Start TEXT SEGMENT

Also, as a note, materialized property doesn’t necessarily need to be an in-memory cache value. You could also store the materialized property onto disk as well, and it faces the same invalidation challenges.
For questions like the Netflix recommendation system and generating News Feeds where candidates often have some sort of cache to store the temporal News Feed and Netflix recommendation. If any of the signals change, you should think about how that would impact the cached recommendation and News Feed.

Option 4: Expiration Through TTL

When you insert a cache value, you can have the option to specify a time-to-live (TTL) where the entry expires after the TTL has expired.
The trade-off here is that
- The shorter the TTL, the more frequent the cache miss, resulting in a lookup.
- The longer the TTL, the more chance the entry is stale, and if it’s not frequently accessed, you will be wasting memory on the cache.
For example, the browser caches the DNS address. When the website updates the IP to the DNS servers, the DNS servers don’t send massive invalidation updates to all the browsers. The browser relies on TTL to invalidate the cache.

Cache Eviction

We can’t store everything in the cache because cache space is expensive and limited. Cache eviction a heuristic-based question concerning query patterns and budget and there’s no right answer here.

What you’re optimizing for is limiting the amount of memory used in your cache cluster while maintaining a reasonable cache hit rate.
If you evict a commonly queried key, you might have worse performance on average due to a higher cache miss rate by needing to hit the disk with higher latency.

Ask the interviewer and make assumptions about the query patterns, then pick the most appropriate strategy. The purpose is to let the interviewer know about your thought process and not your ability to recite as many strategies as possible.

Common eviction strategies

Least Recently Used (LRU)

Whenever you add, update, or access a cache value, the cache considers the values most recently used. Values that haven’t been updated and accessed for a while will have a higher chance of eviction.
This pattern should be intuitive since data that hasn’t been accessed recently isn’t likely to be accessed.
But it isn’t always true since it’s possible a key query is cyclical and accessed for a short duration and doesn’t come back until much later.

Least Frequently Used (LFU)

For each cache value, count the number of times the key is updated or accessed. The ones that are least accessed are more likely to be evicted.
This pattern makes sense since frequently accessed keys should continue to be accessed, but it isn’t always the case.
If a stock has a lot of volatility and volume and suddenly becomes quiet, that stock’s cache hit rate will be lower, even if it was just frequently accessed.

Custom Eviction

There are more eviction strategies, and they all require you to think about the query pattern.

For example, you should use a heuristic to predict the cache hit rate for future queries.
However, you might already know what the future looks like and pre-optimize for the future in your application.
For example, a stadium hosts a concert once a month, and the traffic will be quiet until the day of the concert. Therefore, you may not want to evict that data the day before the concert, and evict it after the concert instead.

Failure Scenario and Redundancy

The cache may occasionally crash like everything else. However, unlike databases, when a cache server crashes, all data is lost.

When the data is lost, and requests hit the cache, the requests may cause a thundering-herd to the database and bring the database down. There are various options for handling failure scenarios.

:brain: In a system design interview, you need to think about how each option will impact the requirements of the question you’re designing. - Failure scenarios are often a good deep dive discussion topic to bring up during the interview. It’s important to think about the options and see how it impacts the end-user experience.

End TEXT SEGMENT

DIRECTION 1: Reproduce the caching text from "Option 4: Expiration" to "invalidate the cache." word for word.
DIRECTION 2: Render this sentence from the caching text in Spanish: "We can’t store everything in the cache because cache space is expensive and limited."

Start DATA SECTION

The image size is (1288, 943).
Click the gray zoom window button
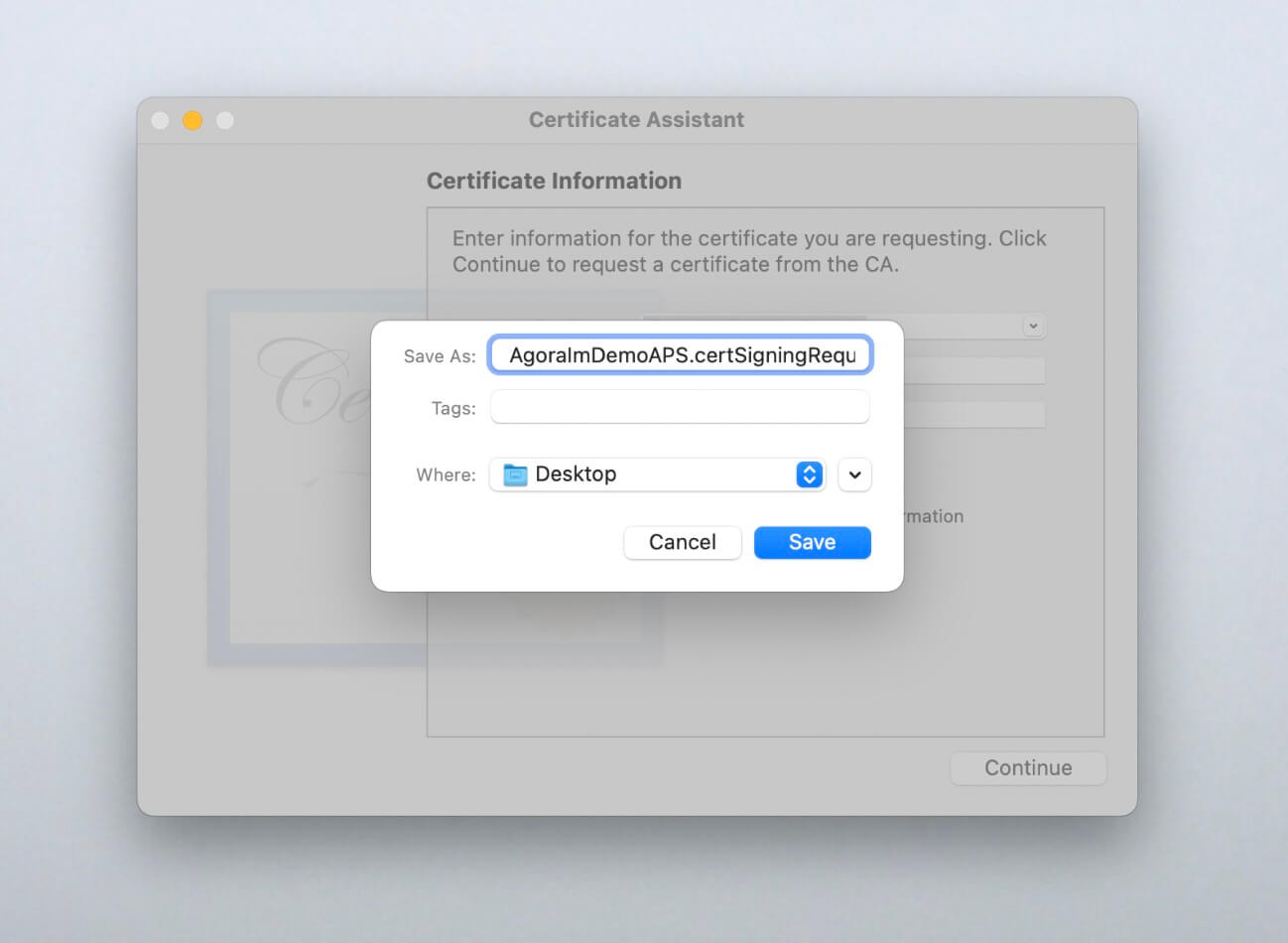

End DATA SECTION

WRITTEN RESPONSE 1:
Option 4: Expiration Through TTL

When you insert a cache value, you can have the option to specify a time-to-live (TTL) where the entry expires after the TTL has expired.
The trade-off here is that
- The shorter the TTL, the more frequent the cache miss, resulting in a lookup.
- The longer the TTL, the more chance the entry is stale, and if it’s not frequently accessed, you will be wasting memory on the cache.
For example, the browser caches the DNS address. When the website updates the IP to the DNS servers, the DNS servers don’t send massive invalidation updates to all the browsers. The browser relies on TTL to invalidate the cache.

WRITTEN RESPONSE 2: No podemos almacenar todo en la caché porque el espacio de caché es caro y limitado.